======== Given data
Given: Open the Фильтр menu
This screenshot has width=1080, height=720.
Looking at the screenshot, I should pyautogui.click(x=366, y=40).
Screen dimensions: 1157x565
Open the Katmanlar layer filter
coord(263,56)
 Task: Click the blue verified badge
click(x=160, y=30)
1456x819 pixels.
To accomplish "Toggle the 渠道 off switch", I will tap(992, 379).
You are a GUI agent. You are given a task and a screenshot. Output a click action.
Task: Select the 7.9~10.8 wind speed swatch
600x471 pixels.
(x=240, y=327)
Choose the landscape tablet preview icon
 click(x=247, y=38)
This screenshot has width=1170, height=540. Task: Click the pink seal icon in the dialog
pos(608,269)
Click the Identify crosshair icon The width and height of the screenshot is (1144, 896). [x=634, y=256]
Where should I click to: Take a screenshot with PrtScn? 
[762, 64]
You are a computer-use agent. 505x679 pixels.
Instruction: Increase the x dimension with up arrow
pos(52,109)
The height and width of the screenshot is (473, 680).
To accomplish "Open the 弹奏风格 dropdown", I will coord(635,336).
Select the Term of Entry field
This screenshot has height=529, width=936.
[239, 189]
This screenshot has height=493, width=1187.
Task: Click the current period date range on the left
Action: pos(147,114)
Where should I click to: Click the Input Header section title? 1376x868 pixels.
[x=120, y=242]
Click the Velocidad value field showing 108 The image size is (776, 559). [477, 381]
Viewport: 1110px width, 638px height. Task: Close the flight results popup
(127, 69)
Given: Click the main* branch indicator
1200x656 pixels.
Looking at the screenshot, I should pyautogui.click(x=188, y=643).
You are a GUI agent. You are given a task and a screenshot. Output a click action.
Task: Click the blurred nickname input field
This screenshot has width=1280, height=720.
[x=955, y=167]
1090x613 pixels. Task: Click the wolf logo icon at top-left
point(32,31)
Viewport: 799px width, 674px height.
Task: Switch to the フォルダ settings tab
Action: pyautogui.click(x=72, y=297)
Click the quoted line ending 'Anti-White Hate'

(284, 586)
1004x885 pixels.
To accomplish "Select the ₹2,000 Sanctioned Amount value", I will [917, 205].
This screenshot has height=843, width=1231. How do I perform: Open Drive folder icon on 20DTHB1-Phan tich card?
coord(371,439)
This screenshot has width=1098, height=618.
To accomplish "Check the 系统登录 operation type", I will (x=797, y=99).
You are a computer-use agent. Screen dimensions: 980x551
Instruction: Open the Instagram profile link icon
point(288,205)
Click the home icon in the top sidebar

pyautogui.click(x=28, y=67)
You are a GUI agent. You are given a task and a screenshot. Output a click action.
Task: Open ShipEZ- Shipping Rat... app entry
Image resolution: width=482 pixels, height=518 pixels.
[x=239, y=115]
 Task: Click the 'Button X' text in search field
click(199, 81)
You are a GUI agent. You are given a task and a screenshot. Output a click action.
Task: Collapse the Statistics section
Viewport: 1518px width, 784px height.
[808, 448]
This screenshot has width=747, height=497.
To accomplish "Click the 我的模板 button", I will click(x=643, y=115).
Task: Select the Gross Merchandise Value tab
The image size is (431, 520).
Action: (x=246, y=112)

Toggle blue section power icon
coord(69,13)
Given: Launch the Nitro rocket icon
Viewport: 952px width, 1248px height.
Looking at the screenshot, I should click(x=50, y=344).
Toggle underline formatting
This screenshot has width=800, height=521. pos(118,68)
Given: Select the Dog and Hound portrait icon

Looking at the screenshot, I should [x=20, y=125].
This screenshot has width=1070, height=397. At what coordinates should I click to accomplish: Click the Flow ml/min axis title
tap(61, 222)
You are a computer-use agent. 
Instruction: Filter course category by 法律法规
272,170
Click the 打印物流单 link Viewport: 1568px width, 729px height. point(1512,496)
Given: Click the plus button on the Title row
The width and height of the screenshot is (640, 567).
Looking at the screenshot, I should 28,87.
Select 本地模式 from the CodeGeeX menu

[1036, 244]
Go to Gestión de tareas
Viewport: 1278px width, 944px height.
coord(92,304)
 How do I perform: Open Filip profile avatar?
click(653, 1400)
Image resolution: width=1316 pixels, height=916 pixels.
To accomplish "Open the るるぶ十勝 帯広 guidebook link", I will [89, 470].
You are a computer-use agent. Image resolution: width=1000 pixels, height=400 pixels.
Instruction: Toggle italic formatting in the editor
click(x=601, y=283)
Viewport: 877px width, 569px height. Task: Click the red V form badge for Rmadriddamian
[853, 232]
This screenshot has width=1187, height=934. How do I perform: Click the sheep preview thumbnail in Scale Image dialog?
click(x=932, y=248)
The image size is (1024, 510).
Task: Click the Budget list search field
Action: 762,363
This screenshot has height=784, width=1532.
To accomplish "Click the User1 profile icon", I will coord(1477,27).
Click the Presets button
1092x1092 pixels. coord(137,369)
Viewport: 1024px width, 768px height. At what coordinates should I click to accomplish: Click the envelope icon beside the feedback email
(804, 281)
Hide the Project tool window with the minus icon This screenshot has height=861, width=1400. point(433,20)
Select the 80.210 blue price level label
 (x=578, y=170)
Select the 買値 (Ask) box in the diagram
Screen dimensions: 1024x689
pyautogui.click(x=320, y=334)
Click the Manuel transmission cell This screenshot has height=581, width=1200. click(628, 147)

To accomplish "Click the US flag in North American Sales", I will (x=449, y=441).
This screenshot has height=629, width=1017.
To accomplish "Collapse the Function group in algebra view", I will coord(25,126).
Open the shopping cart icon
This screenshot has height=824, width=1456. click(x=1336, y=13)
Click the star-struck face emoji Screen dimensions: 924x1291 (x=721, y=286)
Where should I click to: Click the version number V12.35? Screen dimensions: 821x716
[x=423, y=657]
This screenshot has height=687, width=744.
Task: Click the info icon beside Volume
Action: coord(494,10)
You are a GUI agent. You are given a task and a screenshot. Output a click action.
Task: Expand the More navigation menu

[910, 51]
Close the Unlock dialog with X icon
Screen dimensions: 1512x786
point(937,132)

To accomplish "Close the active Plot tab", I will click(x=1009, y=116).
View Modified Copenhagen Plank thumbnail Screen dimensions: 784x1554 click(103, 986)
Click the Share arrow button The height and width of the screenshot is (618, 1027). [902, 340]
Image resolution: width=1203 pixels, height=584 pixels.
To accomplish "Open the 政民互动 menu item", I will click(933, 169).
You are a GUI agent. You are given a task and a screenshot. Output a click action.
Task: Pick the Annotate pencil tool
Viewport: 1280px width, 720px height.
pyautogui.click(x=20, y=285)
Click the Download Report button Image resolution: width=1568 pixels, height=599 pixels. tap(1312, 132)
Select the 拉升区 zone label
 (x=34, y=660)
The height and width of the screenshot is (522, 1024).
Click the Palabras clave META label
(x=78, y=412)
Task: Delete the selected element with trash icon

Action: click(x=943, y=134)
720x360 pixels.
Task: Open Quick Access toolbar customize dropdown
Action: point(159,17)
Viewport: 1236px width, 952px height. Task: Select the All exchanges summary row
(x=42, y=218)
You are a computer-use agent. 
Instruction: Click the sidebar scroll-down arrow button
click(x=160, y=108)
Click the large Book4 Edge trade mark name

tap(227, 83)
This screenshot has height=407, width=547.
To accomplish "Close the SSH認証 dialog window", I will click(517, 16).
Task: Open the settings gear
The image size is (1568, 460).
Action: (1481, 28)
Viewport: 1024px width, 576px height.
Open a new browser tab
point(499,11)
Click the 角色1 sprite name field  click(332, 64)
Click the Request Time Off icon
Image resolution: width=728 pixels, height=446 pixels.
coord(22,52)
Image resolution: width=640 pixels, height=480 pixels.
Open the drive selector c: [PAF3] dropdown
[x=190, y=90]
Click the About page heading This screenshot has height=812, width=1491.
================
▸ **Task directions**
The expected answer is one number: how many lines above contain "Collapse".

▸ **Task result**
2